El Diván de Juan José Torres

Feliz año 2011

Ese es mi deseo sincero y sin mentiras. Todos sabemos que en estos tiempos navideños la tradición nos rescata la ternura, los reencuentros se suceden y los alejados vuelven a casa. Se establece incluso una tregua en los conflictos cotidianos y afloramos amor, concordia y amistad. No me consuela la parafernalia, es más, me entristece. Porque estos días tan señalados y entrañables, que enseñamos la bandera blanca y nos volvemos generosos, es un espejismo. Pasado Reyes volverán las insensateces y las paranoias. Aquí te pillo, aquí te doy, y el ojo por ojo y diente por diente volverán a provocar sangrías de estupideces.
La Vida es como un viaje en tren. Conocemos la estación de la que partimos, como la fecha de nuestro nacimiento. Ignoramos el final del trayecto, si el viaje nos resultará largo o nos apearemos por avería, descarrilamiento o vaya usted a saber. Más que el dinero importa en el viaje la salud y la felicidad, pues la buena economía puede que depare un compartimento más confortable, pero ciertamente incómodo si estamos delicados o nos sentimos desdichados. El viaje de la Vida es el mismo para todos y su trayecto más importante que su final, como Ulises en su viaje a Ítaca, porque puede que el desenlace no nos guste al ser un destino sin retorno.

En el coche que nos ha tocado comenzamos a relacionarnos, estableciendo contactos de empatías y también de rechazos. Con la confianza que otorga el tiempo seremos capaces de entablar amistades, incluso amores, con los de asientos más alejados, de sentirnos a gusto con las gentes cercanas o, si no es así, recorrer otros vagones en busca de nuevos amigos. Unos sacaremos la fiambrera y otros, que se proclaman más dignos, comerán el mejor bufé, pero viajamos por los mismos carriles y compartimos los mismos paisajes. De vez en cuando para el tren y aprovechamos para estirar las piernas, respirar y reflexionar sobre el viaje.

Ocurre siempre que personas a las que hemos llegado a querer se apean en una estación definitivamente y no las volveremos a ver nunca más, ni siquiera con el tiempo de una decorosa despedida. No sustituyéndose ese vacío, porque cada cual es personal e intransferible, su asiento va siendo ocupado por otras gentes que se van incorporando al viaje y nos genera un esfuerzo para un volver a empezar, en un cíclico reciclaje, que a veces nos cansa y atormenta, a veces nos reconforta y seduce.
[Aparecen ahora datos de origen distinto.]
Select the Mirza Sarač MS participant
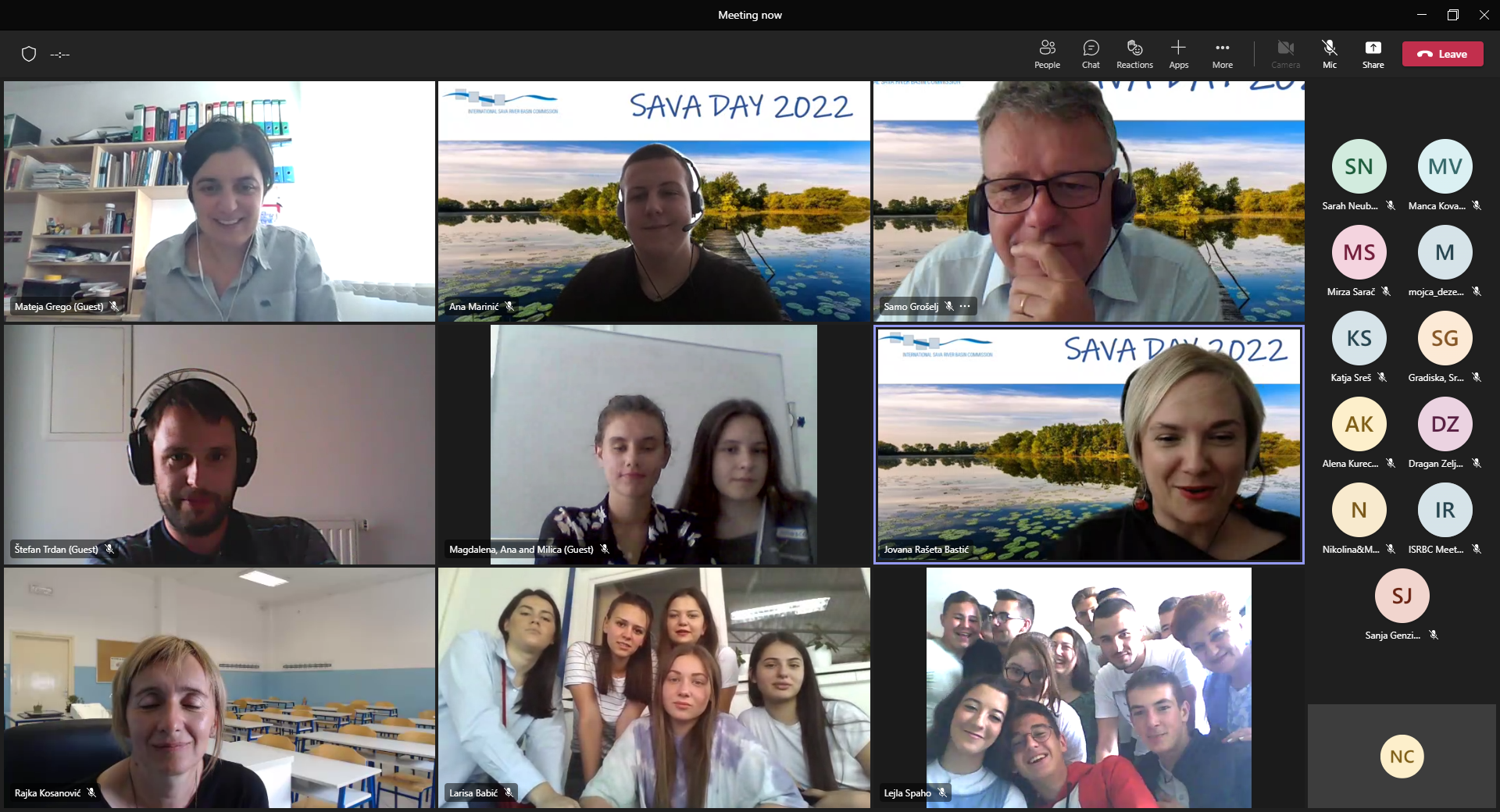Image resolution: width=1500 pixels, height=812 pixels. click(1359, 252)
Y el viaje continúa con descansos que nos permiten ilusionarnos con el horizonte que nos espera, o invadirnos las prisas convirtiendo crónica la desesperación.

Hasta que el itinerario finalice para nosotros porque caducó nuestro billete y entonces intentaremos despedirnos honrosamente, con los ojos borrosos, de las personas que compartieron nuestro viaje. La vida es así de sencilla, triste y hermosa. Continúa sin nosotros. Y porque desconocemos el apeadero final me produce melancolía y repelús tanto estrés en los compartimentos propios, donde el alboroto y la hostilidad pueden expulsar la familiaridad y el entendimiento. Piensen si no, aunque sea por un momento, que el compartimento en el que viajamos juntos es nuestro pueblo, nuestra ciudad, donde nos conocemos todos desde viejas estaciones.

Yo no sé cuando será la última parada en la que abandone el viaje y emprenda esa otra ruta misteriosa. Por eso de parada en parada, de andén en andén, es bueno mirar para atrás y recomponer el presente. El siguiente alto en el camino, si lo disfrutamos, será otro privilegio, otro regalo. Hay quienes se pasan todo el viaje, estación tras estación, en estado somnoliento y sin enterarse de nada; los hay que discuten de todo y por todo sin escuchar a los demás y quienes llegan a su terminal arrinconados y solos. Yo sólo os deseo que el viaje sea largo, provechoso y, si puede ser, feliz y compartido.